Collected data entries:
+-------+

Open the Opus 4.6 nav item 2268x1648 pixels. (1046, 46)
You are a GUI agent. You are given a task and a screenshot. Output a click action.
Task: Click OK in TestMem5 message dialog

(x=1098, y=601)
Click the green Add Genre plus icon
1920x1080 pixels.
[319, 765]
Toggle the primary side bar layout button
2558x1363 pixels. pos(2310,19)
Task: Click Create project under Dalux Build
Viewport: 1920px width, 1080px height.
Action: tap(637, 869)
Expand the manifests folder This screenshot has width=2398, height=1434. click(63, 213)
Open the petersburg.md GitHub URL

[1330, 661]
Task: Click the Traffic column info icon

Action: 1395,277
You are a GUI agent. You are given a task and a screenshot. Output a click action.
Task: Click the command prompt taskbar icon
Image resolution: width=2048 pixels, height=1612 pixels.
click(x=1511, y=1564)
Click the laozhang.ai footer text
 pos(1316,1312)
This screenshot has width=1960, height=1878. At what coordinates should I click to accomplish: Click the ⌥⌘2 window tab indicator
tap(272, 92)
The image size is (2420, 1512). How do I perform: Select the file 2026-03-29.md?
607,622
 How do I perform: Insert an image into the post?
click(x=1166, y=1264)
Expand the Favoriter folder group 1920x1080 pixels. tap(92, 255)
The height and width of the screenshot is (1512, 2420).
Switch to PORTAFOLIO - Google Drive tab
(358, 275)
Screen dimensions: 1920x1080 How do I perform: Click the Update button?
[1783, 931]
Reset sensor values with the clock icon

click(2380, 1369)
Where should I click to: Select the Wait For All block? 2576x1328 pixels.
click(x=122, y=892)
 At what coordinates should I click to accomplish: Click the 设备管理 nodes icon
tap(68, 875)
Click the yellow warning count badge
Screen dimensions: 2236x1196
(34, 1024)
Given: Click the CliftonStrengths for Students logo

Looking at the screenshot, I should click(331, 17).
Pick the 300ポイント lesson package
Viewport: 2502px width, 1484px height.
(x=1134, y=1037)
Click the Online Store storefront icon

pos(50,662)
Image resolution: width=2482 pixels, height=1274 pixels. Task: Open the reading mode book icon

+-------+

● Task instructions
Each record is to be retyped exactly as written.

● Exercise result
Open the Opus 4.6 nav item 2268x1648 pixels. (1046, 46)
You are a GUI agent. You are given a task and a screenshot. Output a click action.
Task: Click OK in TestMem5 message dialog

(x=1098, y=601)
Click the green Add Genre plus icon
1920x1080 pixels.
[319, 765]
Toggle the primary side bar layout button
2558x1363 pixels. pos(2310,19)
Task: Click Create project under Dalux Build
Viewport: 1920px width, 1080px height.
Action: tap(637, 869)
Expand the manifests folder This screenshot has width=2398, height=1434. click(63, 213)
Open the petersburg.md GitHub URL

[1330, 661]
Task: Click the Traffic column info icon

Action: 1395,277
You are a GUI agent. You are given a task and a screenshot. Output a click action.
Task: Click the command prompt taskbar icon
Image resolution: width=2048 pixels, height=1612 pixels.
click(x=1511, y=1564)
Click the laozhang.ai footer text
 pos(1316,1312)
This screenshot has width=1960, height=1878. At what coordinates should I click to accomplish: Click the ⌥⌘2 window tab indicator
tap(272, 92)
The image size is (2420, 1512). How do I perform: Select the file 2026-03-29.md?
607,622
 How do I perform: Insert an image into the post?
click(x=1166, y=1264)
Expand the Favoriter folder group 1920x1080 pixels. tap(92, 255)
The height and width of the screenshot is (1512, 2420).
Switch to PORTAFOLIO - Google Drive tab
(358, 275)
Screen dimensions: 1920x1080 How do I perform: Click the Update button?
[1783, 931]
Reset sensor values with the clock icon

click(2380, 1369)
Where should I click to: Select the Wait For All block? 2576x1328 pixels.
click(x=122, y=892)
 At what coordinates should I click to accomplish: Click the 设备管理 nodes icon
tap(68, 875)
Click the yellow warning count badge
Screen dimensions: 2236x1196
(34, 1024)
Given: Click the CliftonStrengths for Students logo

Looking at the screenshot, I should click(331, 17).
Pick the 300ポイント lesson package
Viewport: 2502px width, 1484px height.
(x=1134, y=1037)
Click the Online Store storefront icon

pos(50,662)
Image resolution: width=2482 pixels, height=1274 pixels. Task: Open the reading mode book icon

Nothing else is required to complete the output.